Ziel
Erklären Sie in ein bis drei Sätzen, weshalb der Textausschnitt die Vorstellung von Cem Özdemir als weltfremd und kontraproduktiv einstuft.

Textausschnitt
☆ ☆ ☆

Die Vorstellung von Bundeslandwirtschaftsminister Cem Özdemir, die heimische Landwirtschaft von synthetischen Düngern und Pflanzenschutzmitteln unabhängiger zu machen und so vom volatilen Weltmarkt abzukoppeln, ist weltfremd und kontraproduktiv. Im weitgehend deregulierten Getreidemarkt werden die Preise für Getreide an den Börsen weltweit gemacht, dabei spielen die Kosten im Ackerbau so gut wie keine Rolle. Die Extensivierung des Getreidebaus in Deutschland führt im Gegenteil zu einem größeren Importbedarf und zu mehr Abhängigkeit vom Weltmarkt.

☆ ☆ ☆

Datenauszug

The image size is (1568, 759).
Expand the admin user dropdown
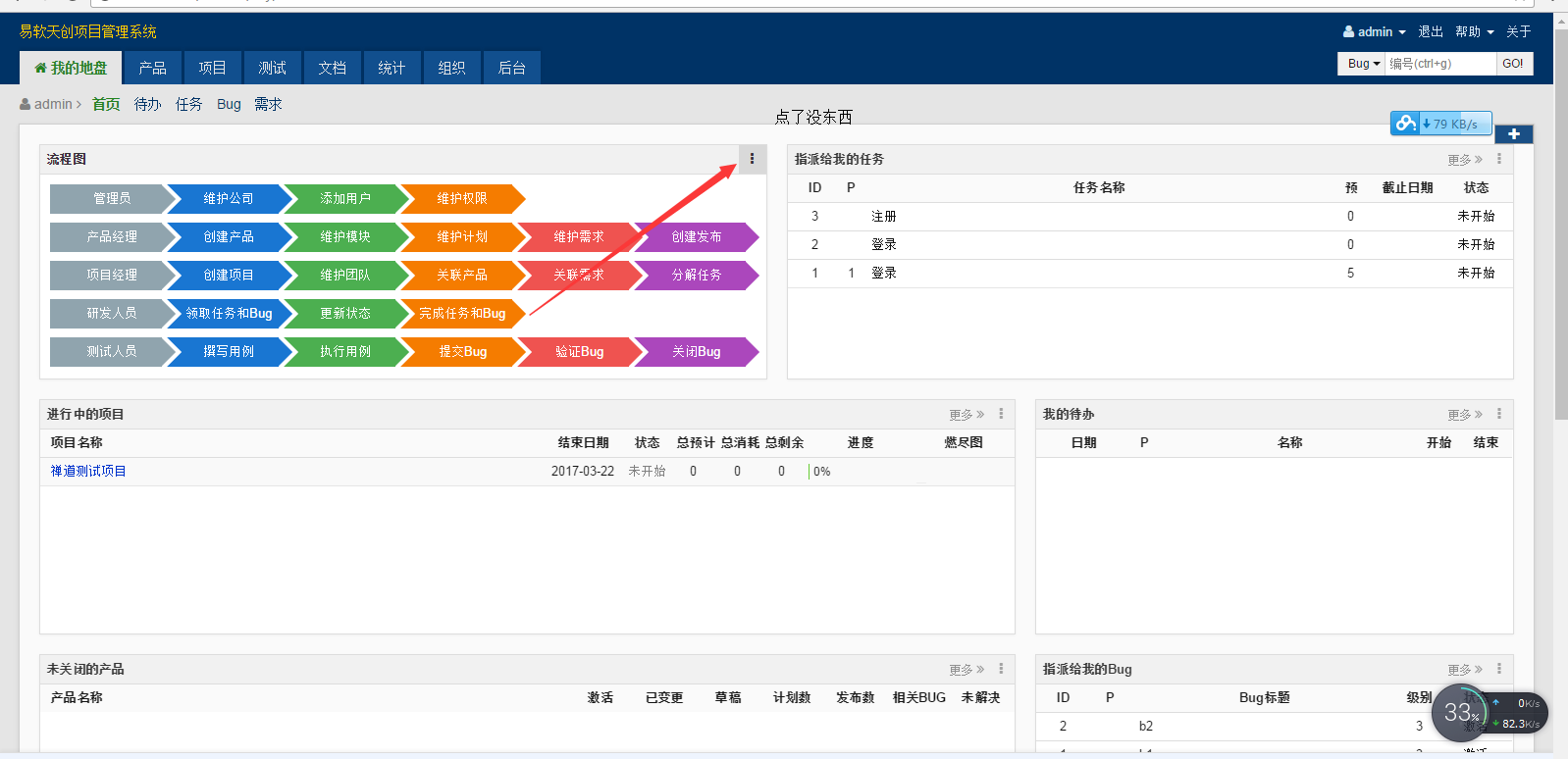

☆ ☆ ☆

Vollständige Antwort
Im weitgehend deregulierten Getreidemarkt werden die Preise weltweit an den Börsen gebildet, und die Kosten im Ackerbau spielen dabei so gut wie keine Rolle. Eine Abkopplung vom Weltmarkt durch weniger synthetische Dünger und Pflanzenschutzmittel ist daher nicht möglich. Stattdessen führt die Extensivierung des Getreidebaus in Deutschland zu einem größeren Importbedarf und damit zu mehr Abhängigkeit vom Weltmarkt.